Recognizing a signal is only the start
Reading the pattern is the first move. What an operator does next is where the judgment compounds, and Cooperstein's account of the brief competition for restaurant exclusivity shows the full arc.
For a window, the repositioning by the major players created intense competition to lock up exclusive relationships with the best restaurants. Cooperstein points to Gwen and Cato, two high-end restaurants, as early beneficiaries of that competition, restaurants that could command strong terms while multiple well-capitalized suitors wanted exclusivity.
He can name the moment he believes the window closed. "When DoorDash bought SevenRooms, that was the signal to me that this particular window was closing. The dynamics that made those exclusive deals so competitive were going to change."

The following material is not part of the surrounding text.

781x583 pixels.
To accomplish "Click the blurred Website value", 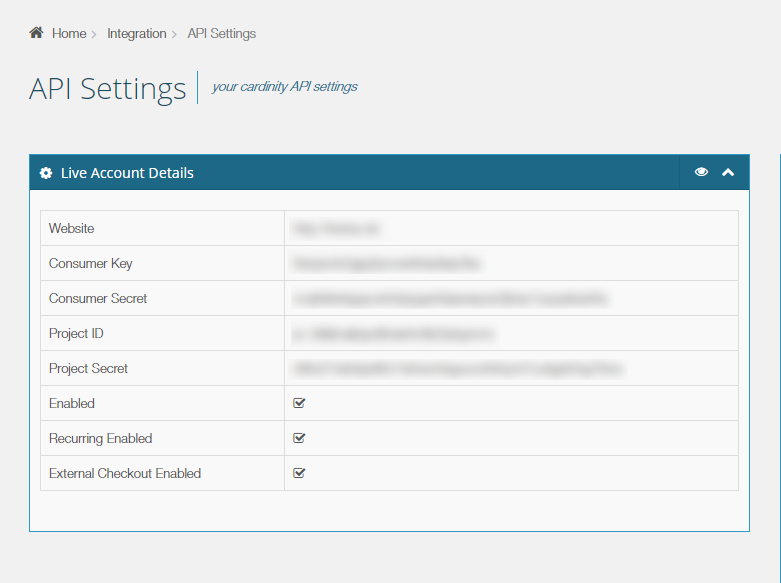I will [336, 229].
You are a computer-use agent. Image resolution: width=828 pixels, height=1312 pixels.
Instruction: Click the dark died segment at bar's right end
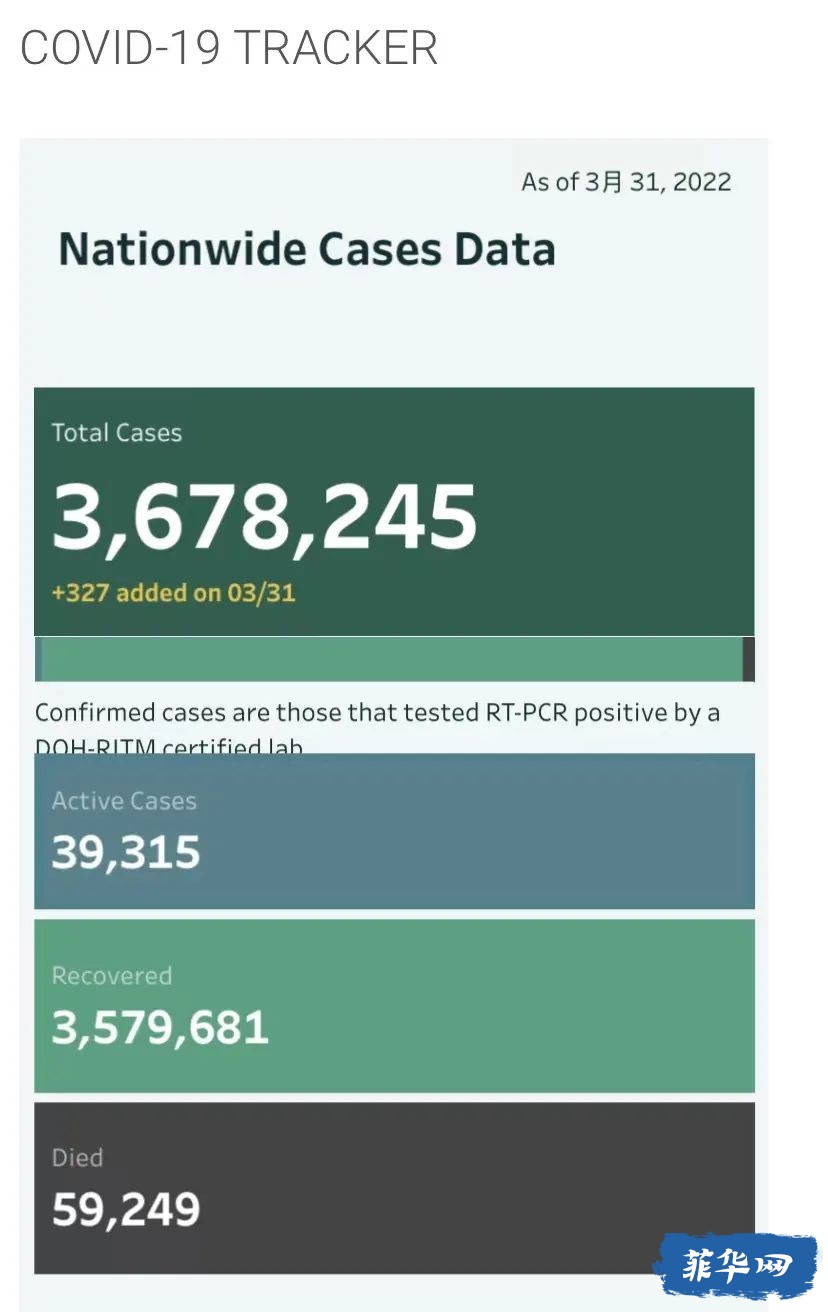[749, 659]
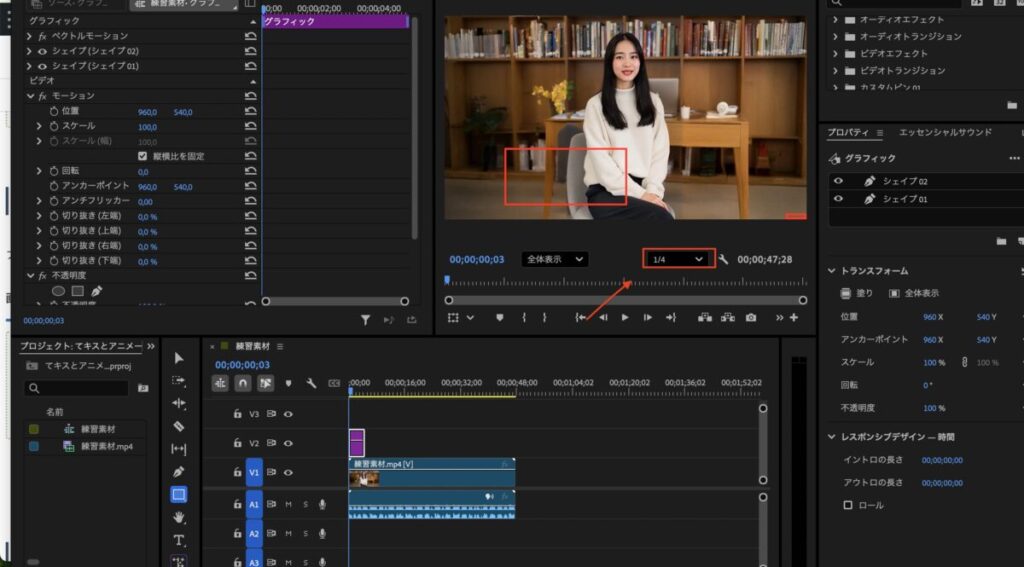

That read produced a specific, time-sensitive instruction to inKind's own restaurant partners: maximize your value now, before contracts renew into a less favorable environment. The intelligence converted directly into advice with a deadline attached, because a closing window rewards acting early and punishes waiting for confirmation.
Los Angeles: when weakness is the opportunity
The Los Angeles case is where Cooperstein's framework is most revealing, because the obvious read and his read pointed in opposite directions.
Government data showed Los Angeles restaurants falling behind their counterparts in San Francisco and New York. The straightforward interpretation of a weakening market is to pull back, protect capital, and wait for conditions to improve. inKind did the opposite. It remained highly aggressive in Los Angeles precisely because the weakness revealed where its support could matter most. "The data showed LA lagging. But for us, that's not automatically a retreat signal. If restaurants there are struggling, that's exactly where what we do can have the most impact. The weakness is the opportunity," he says.
Cooperstein is explicit that he doesn't fully know the causes of the LA underperformance. It could be California wage dynamics, cost pressure, post-pandemic recovery patterns, or several factors interacting. He doesn't claim certainty he lacks, and that admission is the point. Rather than handing him an invest-or-retreat answer, the data told Cooperstein where the pressure was, and his judgment about inKind's specific capability, providing capital and demand to independent restaurants, told him that pressure was where his company could do the most good. A different operator reading the identical data would correctly reach a different conclusion, because it's the operator rather than the data that carries the decision.
Intelligence doesn't replace judgement
The throughline across the credit-card shift, the exclusivity window, and the Los Angeles decision is that useful intelligence prepares an operator to exercise judgment under uncertainty. It doesn't supply an automatic answer.
This is the distinction that Cooperstein sees get lost in the enthusiasm for more data and better dashboards. Signals sharpen the questions and narrow the field. They rarely resolve the decision on their own, which is why the gap between running the same models as everyone else and winning comes down to how fast a company acts on what it sees. The operator who understands the business, the market, and the specific capability being deployed is the one who turns a pattern into a move. "The data gives you a much better starting point, but it doesn't make the decision for you. You still have to know your business well enough to know what the signal means for you specifically."
The advantage is not in merely seeing the signal. Plenty of people saw the same credit-card moves and the same Los Angeles data. The advantage is in reading it correctly, connecting it to a specific business, and acting while the pattern is still taking shape.